Keywords

1 Introduction

Automated essay scoring (AES) is usually considered as a machine learning problem [3, 7, 20] where learning algorithms such as k-nearest neighbor (KNN) and support vector machines for ranking (RankSVM) are applied to learn a rating model for a given essay prompt, after being trained on a set of labeled essays rated by human assessors [5]. Currently, the AES systems have been widely used in large-scale English writing tests, e.g. Graduate Record Examination (GRE), to reduce the human efforts in the writing assessments.

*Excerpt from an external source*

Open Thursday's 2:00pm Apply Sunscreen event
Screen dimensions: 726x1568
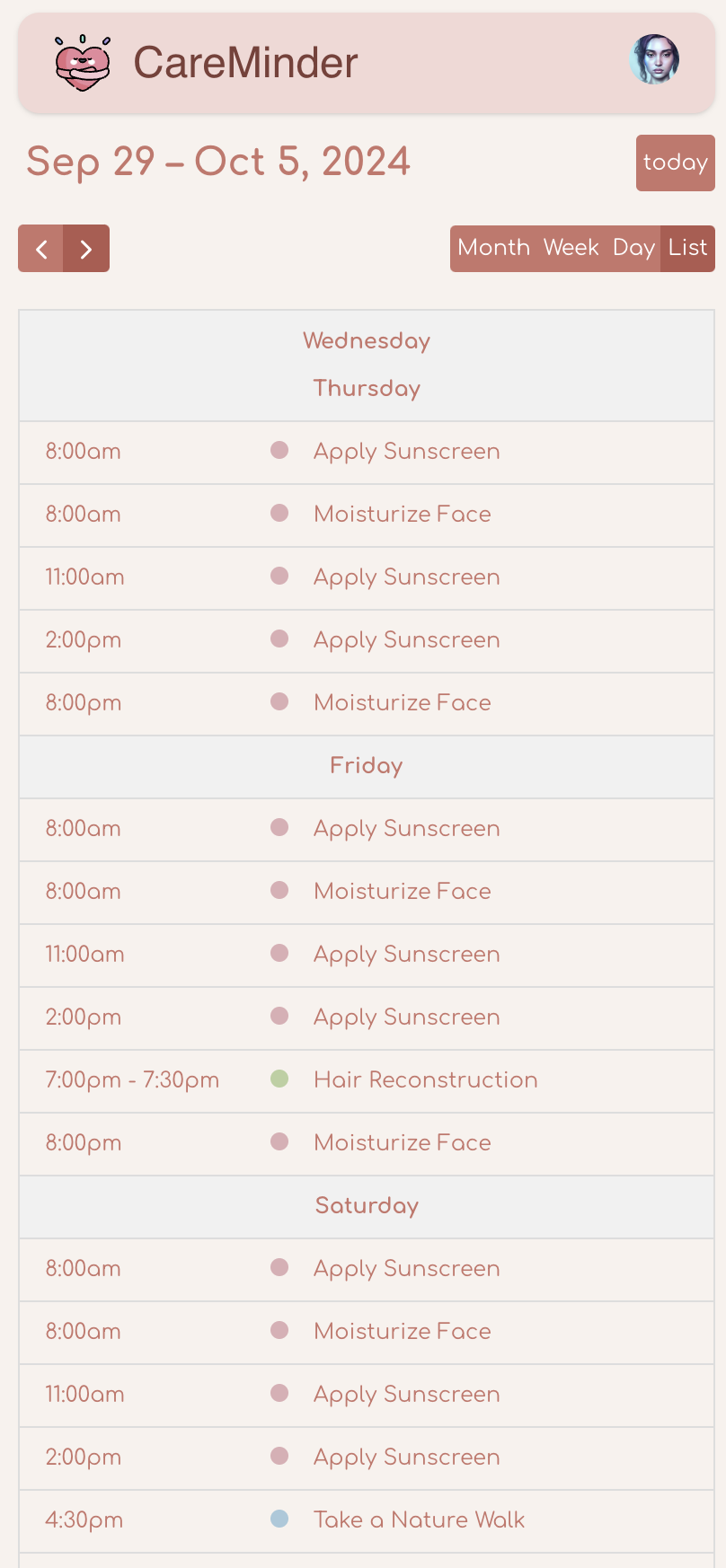407,640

Existing AES systems rely on handcrafted features which encode intuitive dimensions of semantics or writing quality, including lexical complexity, grammar errors, syntactic complexity, organization and development, and coherence etc. [21]. Such AES systems are mostly prompt-dependent in the sense that they can function well only on the essays for the prompt on which manually labeled essays are available for training. Such prompt-dependent natures sometimes make it hard to apply AES in reality especially when limited rated essays, if any, are available for training. For example, in a writing test, students are asked to write essays for a target prompt without any rated examples, where the prompt-dependent methods are unlikely to perform well due to the lack of training data. Actually, as suggested by a recent study on the task-independent features, the lack of prompt-specific training data is one of the major causes for the degrading performance of current AES methods [23], highlighting the importance of the completeness of training data for AES models. As far as our knowledge, however, it is still not clear to what extent the incompleteness could affect the performance of an AES model and, more importantly, what is the prerequisites for an AES model to function in terms of the number of training data. To mitigate this gap, this paper attempts to investigate the influences of the incompleteness of training data over several AES models by answering following research questions.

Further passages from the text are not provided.